About this time, you may be asking yourself, “How real is this? Can this actually happen?” The sad truth is that it indeed can. With Obama’s approval rating taking a satisfactory plunge, the taste is bittersweet. It was pointed out recently that Obama is of that rare breed of, “passionate politician” who will pursue his agenda even at the cost of re-election. If this is the case, I expect we will no doubt see Cifta in full swing well before Obama is out of the Black House. In addition, don’t expect a vote down from the House on this one. Remember how I said this was a treaty? Well guess what, treaties are signed by the president and ratified by a two-thirds vote from the Senate. The House of Representatives never sees it.

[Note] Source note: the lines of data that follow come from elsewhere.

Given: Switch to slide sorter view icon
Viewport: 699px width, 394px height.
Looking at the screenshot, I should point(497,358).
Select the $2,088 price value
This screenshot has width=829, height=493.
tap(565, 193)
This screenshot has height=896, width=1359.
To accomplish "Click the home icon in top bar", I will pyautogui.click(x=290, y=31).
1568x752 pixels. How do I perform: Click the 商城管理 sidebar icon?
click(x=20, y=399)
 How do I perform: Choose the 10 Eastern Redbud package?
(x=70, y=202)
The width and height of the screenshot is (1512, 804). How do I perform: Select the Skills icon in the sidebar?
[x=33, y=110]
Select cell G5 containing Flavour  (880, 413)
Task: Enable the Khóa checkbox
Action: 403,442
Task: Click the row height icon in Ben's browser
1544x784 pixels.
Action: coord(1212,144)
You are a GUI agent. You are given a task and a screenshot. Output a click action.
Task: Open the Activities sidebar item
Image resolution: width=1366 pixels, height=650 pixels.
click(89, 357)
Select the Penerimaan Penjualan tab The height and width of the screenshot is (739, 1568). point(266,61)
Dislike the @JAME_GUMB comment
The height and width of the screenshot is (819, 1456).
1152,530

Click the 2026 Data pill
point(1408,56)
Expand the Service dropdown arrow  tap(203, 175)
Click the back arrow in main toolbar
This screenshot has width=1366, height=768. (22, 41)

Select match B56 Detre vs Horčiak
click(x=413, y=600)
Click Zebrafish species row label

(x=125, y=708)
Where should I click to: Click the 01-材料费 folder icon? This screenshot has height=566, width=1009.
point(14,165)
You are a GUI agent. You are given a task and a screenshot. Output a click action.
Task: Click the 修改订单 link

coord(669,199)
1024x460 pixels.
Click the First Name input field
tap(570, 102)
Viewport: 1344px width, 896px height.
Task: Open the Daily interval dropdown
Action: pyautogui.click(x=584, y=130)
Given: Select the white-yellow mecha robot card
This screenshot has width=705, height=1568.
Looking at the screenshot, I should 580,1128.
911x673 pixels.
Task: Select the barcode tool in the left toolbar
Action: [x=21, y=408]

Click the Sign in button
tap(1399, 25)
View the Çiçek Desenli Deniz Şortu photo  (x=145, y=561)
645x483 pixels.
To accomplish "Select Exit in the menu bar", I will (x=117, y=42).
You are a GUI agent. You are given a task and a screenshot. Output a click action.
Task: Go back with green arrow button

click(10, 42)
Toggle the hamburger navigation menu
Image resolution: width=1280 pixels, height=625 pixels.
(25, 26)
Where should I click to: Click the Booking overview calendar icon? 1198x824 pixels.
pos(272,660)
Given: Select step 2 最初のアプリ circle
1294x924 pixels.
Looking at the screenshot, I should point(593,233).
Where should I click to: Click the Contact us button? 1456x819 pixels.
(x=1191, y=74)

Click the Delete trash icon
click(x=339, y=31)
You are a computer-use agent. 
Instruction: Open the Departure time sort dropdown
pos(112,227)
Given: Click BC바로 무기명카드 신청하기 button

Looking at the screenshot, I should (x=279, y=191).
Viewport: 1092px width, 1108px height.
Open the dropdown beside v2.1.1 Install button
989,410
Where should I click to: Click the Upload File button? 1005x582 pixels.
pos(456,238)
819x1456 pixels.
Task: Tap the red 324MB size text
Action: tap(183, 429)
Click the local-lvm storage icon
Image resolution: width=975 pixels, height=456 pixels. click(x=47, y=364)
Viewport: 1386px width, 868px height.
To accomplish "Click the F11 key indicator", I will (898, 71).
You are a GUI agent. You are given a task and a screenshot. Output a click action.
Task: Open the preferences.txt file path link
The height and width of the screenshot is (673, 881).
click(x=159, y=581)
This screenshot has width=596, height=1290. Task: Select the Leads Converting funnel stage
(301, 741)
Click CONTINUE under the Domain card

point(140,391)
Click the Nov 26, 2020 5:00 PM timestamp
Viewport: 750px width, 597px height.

This means that once this thing passes, those of us that choose to be legal at home gun manufacturers are subject to the tax that goes along with it, a tax that can be freely manipulated. Thus we have a situation where we are suddenly imposed with a tax through an internationally sanctioned treaty without our elected representatives in the House able to have any say. That’s honest to God taxation without representation. Couple that with free search and seizure of firearms and accessories at the government’s discretion in over forty states, and the picture seems all too familiar. Didn’t this happen once around two-hundred thirty years ago?


In conclusion, I hope this has left all of you with at least a half decent understanding of just what implications not only Cifta can bring, but this entire destructive administration we are under. Keep in mind it has only been six months. My greatest hope, on this, the fortieth anniversary of man reaching the moon, is that we have not soared so high, only to fall so far.